═══ PAGE EXCERPT ═══

State v. Suarez
State v. Suarez
Opinion
[Cite as State v. Suarez,
2015-Ohio-64.]
IN THE COURT OF APPEALS
TWELFTH APPELLATE DISTRICT OF OHIO
WARREN COUNTY
STATE OF OHIO, :
Plaintiff-Appellee, : CASE NO. CA2014-02-035
: OPINION - vs - 1/12/2015 :
FREDDY SUAREZ, :
Defendant-Appellant. :
CRIMINAL APPEAL FROM WARREN COUNTY COURT OF COMMON PLEAS Case No. 12-CR-28764
David P. Fornshell, Warren County Prosecuting Attorney, Michael Greer, 500 Justice Drive, Lebanon, Ohio 45036, for plaintiff-appellee
Craig A. Newburger, 477 Forest Edge Drive, South Lebanon, Ohio 45065, for defendant- appellant
RINGLAND, P.J.
{¶ 1} Defendant-appellant, Freddy Suarez, appeals a decision of the Warren County
Court of Common Pleas denying his petition for postconviction relief.
{¶ 2} Appellant was charged with one count of aggravated trafficking in drugs, a first-
degree felony in violation of R.C. 2925.03(A)(2), one count of aggravated possession of
drugs, a first-degree felony in violation of R.C. 2925.11(A), one count of aggravated Warren CA2014-02-035
trafficking in drugs, a third-degree felony in violation of R.C. 2925.03(A)(2), one count of
aggravated possession of drugs, a third-degree felony in violation of R.C. 2925.11(A), and
one count of aggravated possession of drugs, a fifth-degree felony in violation of R.C.
2925.11(A).
{¶ 3} Appellant subsequently pled guilty to the first-degree felony charge of
aggravated trafficking in drugs. The remaining charges were dropped. On March 5, 2013,
appellant was sentenced to three years in prison, the minimum mandatory sentence.

═══ EXTRACTED DATA ═══

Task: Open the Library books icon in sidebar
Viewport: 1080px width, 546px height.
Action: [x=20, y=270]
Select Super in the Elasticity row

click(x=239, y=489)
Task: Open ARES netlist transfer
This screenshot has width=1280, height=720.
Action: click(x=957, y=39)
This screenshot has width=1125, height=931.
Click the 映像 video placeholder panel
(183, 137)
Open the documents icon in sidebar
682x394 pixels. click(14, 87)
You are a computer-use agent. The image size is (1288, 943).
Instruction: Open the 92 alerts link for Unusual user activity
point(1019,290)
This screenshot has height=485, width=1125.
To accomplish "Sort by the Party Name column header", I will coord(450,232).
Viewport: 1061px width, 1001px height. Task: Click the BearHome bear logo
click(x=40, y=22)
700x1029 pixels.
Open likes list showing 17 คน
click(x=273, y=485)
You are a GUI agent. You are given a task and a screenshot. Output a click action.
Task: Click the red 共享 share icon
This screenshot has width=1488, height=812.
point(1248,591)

═══

» **TASK INSTRUCTIONS**:
**1)** From the State v. Suarez opinion, print the part from "2925.11(A)." up to and including "minimum mandatory sentence.".
**2)** Do these statements agree with the State v. Suarez opinion? Answer yes or no for each, quoting the words of the opinion that decide it.
(a) Suarez pled guilty to the first-degree felony charge of aggravated trafficking in drugs.
(b) The charges other than the one he pled guilty to were dropped.
(c) Suarez received a five-year prison sentence.
**3)** Write the next part of the State v. Suarez appeal opinion, starting after its last sentence.

» **ANSWERS TO THE EXERCISES**:
**1)**
2925.11(A).
{¶ 3} Appellant subsequently pled guilty to the first-degree felony charge of
aggravated trafficking in drugs. The remaining charges were dropped. On March 5, 2013,
appellant was sentenced to three years in prison, the minimum mandatory sentence.

**2)**
(a) Yes: "Appellant subsequently pled guilty to the first-degree felony charge of aggravated trafficking in drugs."
(b) Yes: "The remaining charges were dropped."
(c) No: "appellant was sentenced to three years in prison, the minimum mandatory sentence."

**3)**
{¶ 4} On September 5, 2013, appellant sought postconviction relief. On September
27, 2013, appellant filed a motion for summary judgment on the postconviction relief petition.
On December 9, 2013, appellant filed a motion for status review regarding the petition. On
January 28, 2014, the trial court denied appellant's postconviction relief petition.
{¶ 5} Appellant now appeals that decision, raising a single assignment of error for
review.
{¶ 6} Assignment of Error No. 1:
{¶ 7} THE TRIAL COURT ERRED TO THE PREJUDICE OF APPELLANT BY NOT
GRANTING APPELLANT AN EVIDENTIARY HEARING.
{¶ 8} Within this assignment of error, appellant argues that the trial court's failure to
grant appellant an evidentiary hearing denied him his Fifth Amendment right to due process.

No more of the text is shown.